Stepanyan is voor een verzoening tussen de Turken, Koerden en Armeniërs en doet daarom ook mee aan het initiatief van Tayfun Balcik cum suis. ‘Ik ben voor een verzoening, maar de Armeense Genocide moet erkend worden, anders is er geen helingsproces. Pas als de dader, in dit geval Turkije, de daden erkent, dan pas kunnen de slachtoffers aan het helingsproces beginnen. Als je honderdvier jaar lang hoort dat je liegt, dan heeft dat impact. Het wordt tijd dat Turkije de Armeense Genocide gaat erkennen. Ik ben heel blij dat mensen als Balcik, Özdil en anderen opstaan om hier aandacht voor te vragen.
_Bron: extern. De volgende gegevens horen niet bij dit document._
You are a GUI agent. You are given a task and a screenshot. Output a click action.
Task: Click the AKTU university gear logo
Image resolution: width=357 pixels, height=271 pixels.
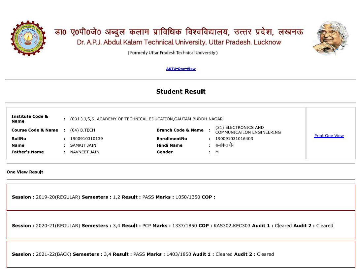pos(28,38)
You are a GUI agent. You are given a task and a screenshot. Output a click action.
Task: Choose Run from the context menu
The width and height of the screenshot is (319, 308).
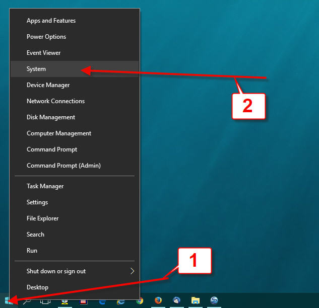[32, 251]
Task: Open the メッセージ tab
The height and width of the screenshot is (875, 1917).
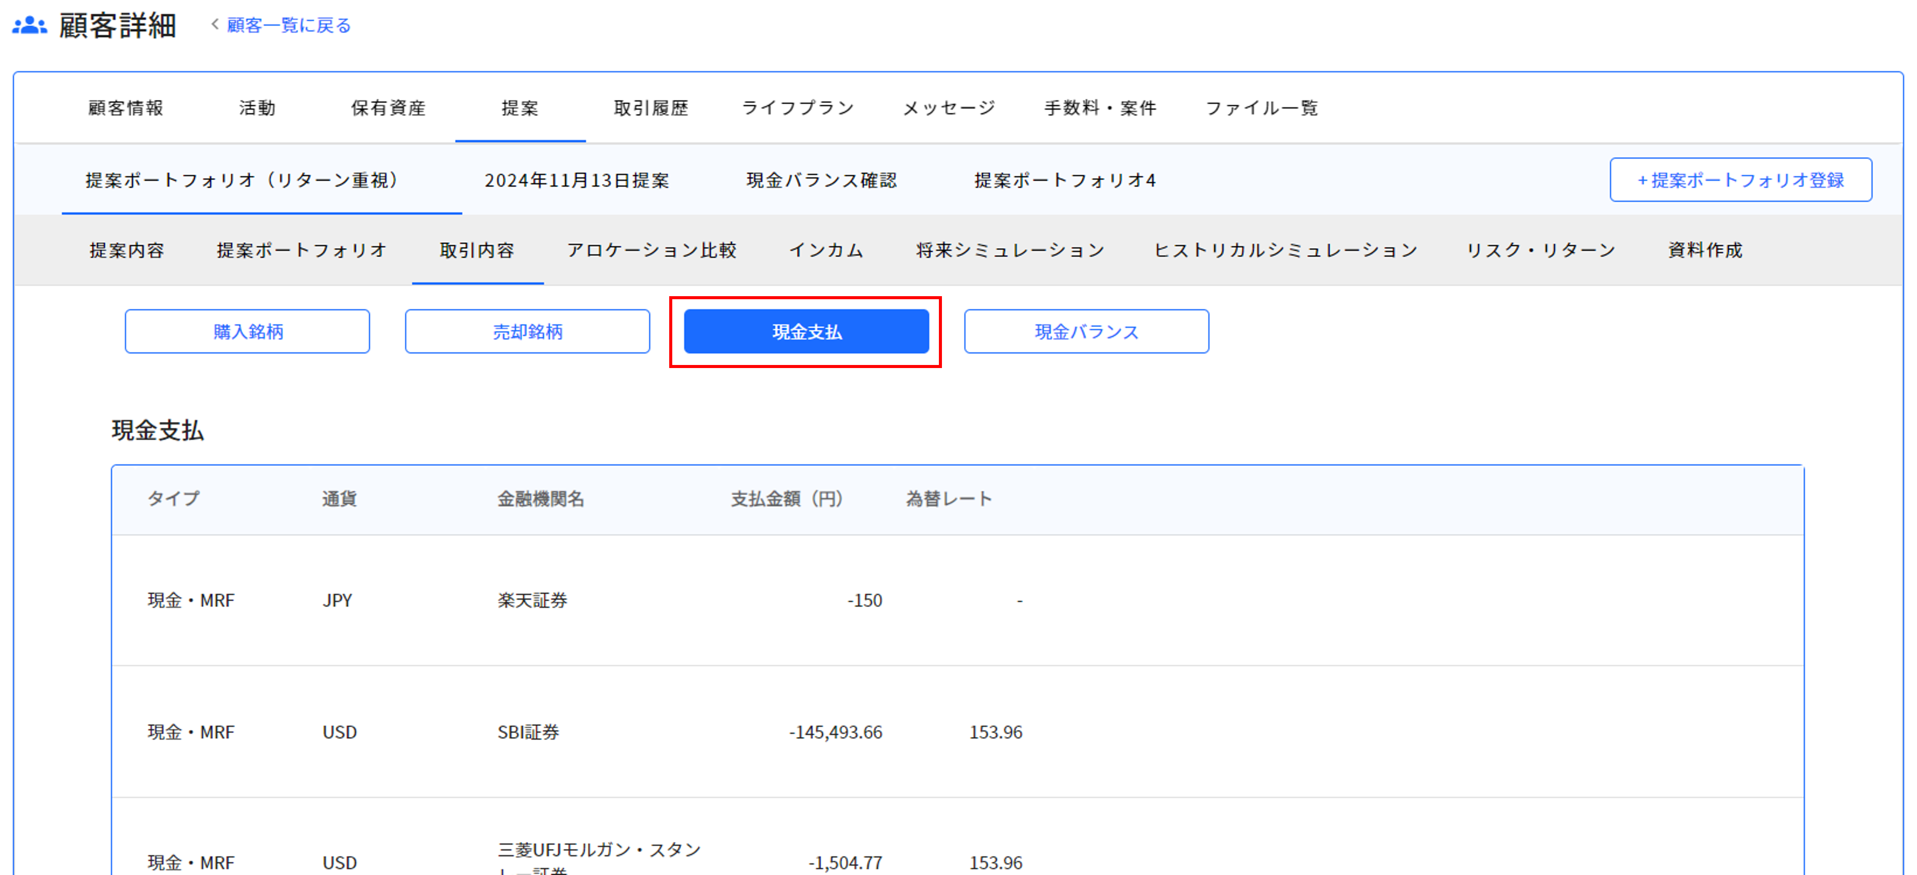Action: click(x=949, y=108)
Ze zijn nu nog in de minderheid, maar ze zorgen er wel voor dat er een dialoog op gang komt, ze staan op voor verandering.’

Scouting

Religie en de Armeense Genocide zijn belangrijk voor de Armeense identiteit, maar dat is ook de scouting. In Almelo  bestaat een afdeling van Homenetmen, een pan-Armeense scouting- en sportvereniging die sinds 1918 bestaat en als doel heeft Armeense kinderen in de diaspora de Armeense identiteit en nationaal besef bij te brengen. Scoutingleider Hagop Korkisyan vertelt: ‘Veel kinderen hadden als gevolg van de Armeense Genocide hun familie verloren. Homenetmen werd hun nieuwe familie. Elk jaar organiseert Homenetmen een jamboree, waar mensen over de hele wereld naartoe gaan. Vorig jaar was het extra feestelijk, omdat we honderd jaar bestonden.’ We zien de kinderen, die onderverdeeld zijn in verschillende leeftijdsgroepen, de Nederlandse en Armeense vlag hijsen, waarop ze het Wilhelmus en het Armeense volkslied zingen. Ook tijdens de herdenking van de Armeense Genocide spelen de kinderen van Homenetmen bij de plechtigheid een rol.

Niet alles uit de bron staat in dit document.